What to work on:
• A. From the post about unexpected genes in a mouse expression matrix, output the passage from "Checking the DGE" to "number at all.".
• B. List the gene names that the post about unexpected genes in a mouse expression matrix gives as examples of strange occurrences that don't seem to fit the mouse genome.

Text under study:

Question: Unexpected genes in mouse DGE (Digital Gene Expression) (gene-cell expression matrix)
Hi! I recently aligned our samples (using STAR and the drop-seq pipeline) to the mouse genome downloaded from the pre made meta data links fund on page 4 in the drop-seq cookbook. Link:

When processing the digital gene expression matrix with SingleR, the run was stopped because of duplicate gene names. I checked the gene names, and the reason for the duplicates were Rpl24, that existed both in capital and lower case letters. Like this: RPL24 <- human gene name Rpl24 <- mouse gene name

Checking the DGE for more of these tricky duplicates, I couldn't find any else. However, I found a couple of other strange occurrences of genes. I don't think they seem to fit in the mouse genome. For example: RP23-103I12.13 HOTAIRM1_5 KCDT12 TMEM185B

I double checked to make sure I aligned to the mouse genome and not the mixed genome. If these were contaminants they should have been sorted out at the aligning step, right? Looking at the ensembl numbers from the genome index in, the ensemble numbers for these genes does not exist. Actually, these genes usually doesn't have an ensembl number at all.

Recorded information:
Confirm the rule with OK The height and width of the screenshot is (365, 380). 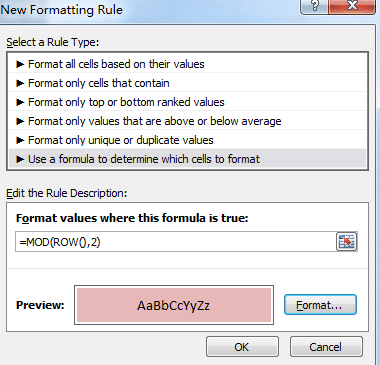[242, 347]
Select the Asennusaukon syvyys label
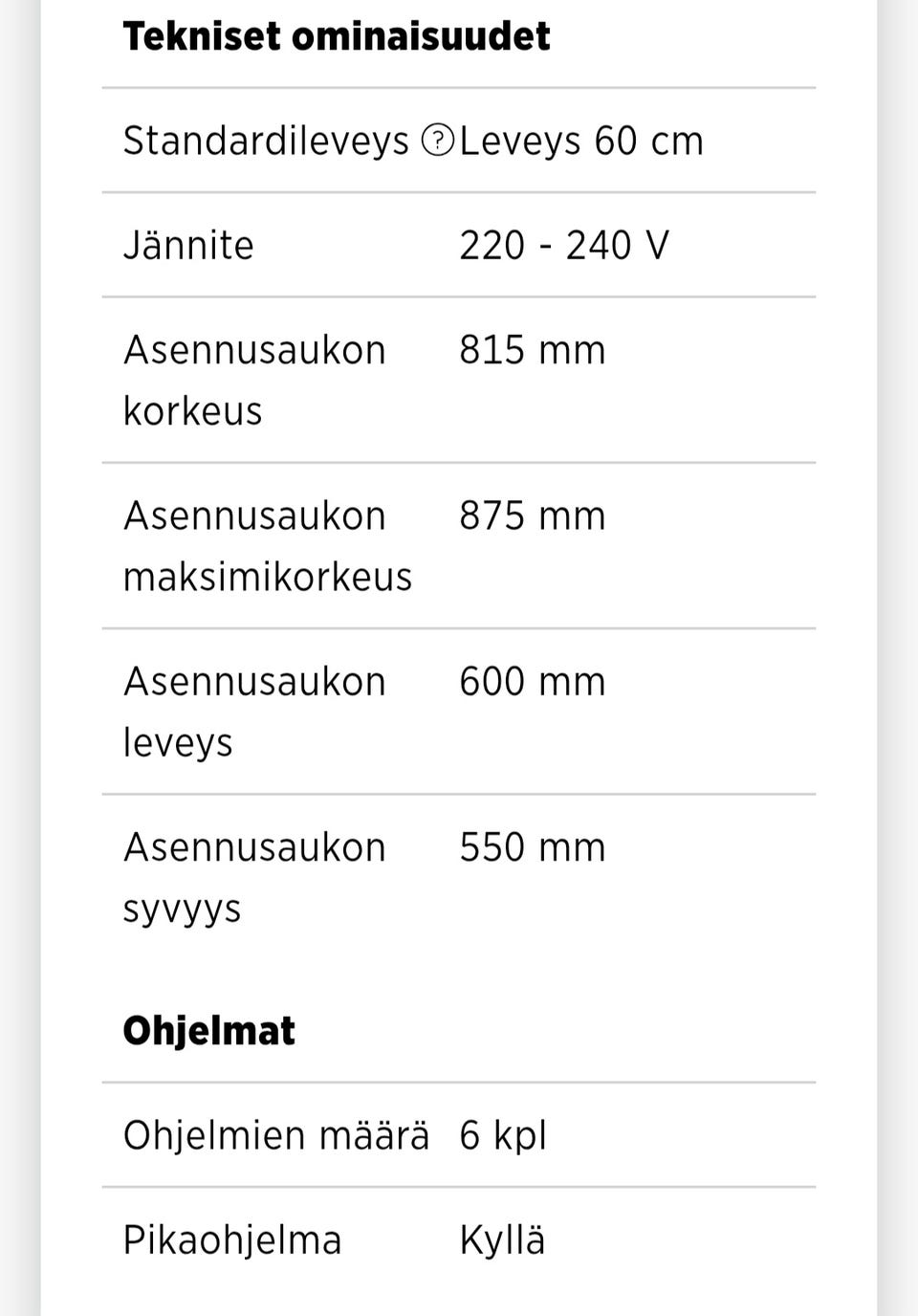Screen dimensions: 918x1316 254,878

Expected results:
• A.
Checking the DGE for more of these tricky duplicates, I couldn't find any else. However, I found a couple of other strange occurrences of genes. I don't think they seem to fit in the mouse genome. For example: RP23-103I12.13 HOTAIRM1_5 KCDT12 TMEM185B

I double checked to make sure I aligned to the mouse genome and not the mixed genome. If these were contaminants they should have been sorted out at the aligning step, right? Looking at the ensembl numbers from the genome index in, the ensemble numbers for these genes does not exist. Actually, these genes usually doesn't have an ensembl number at all.

• B.
RP23-103I12.13
HOTAIRM1_5
KCDT12
TMEM185B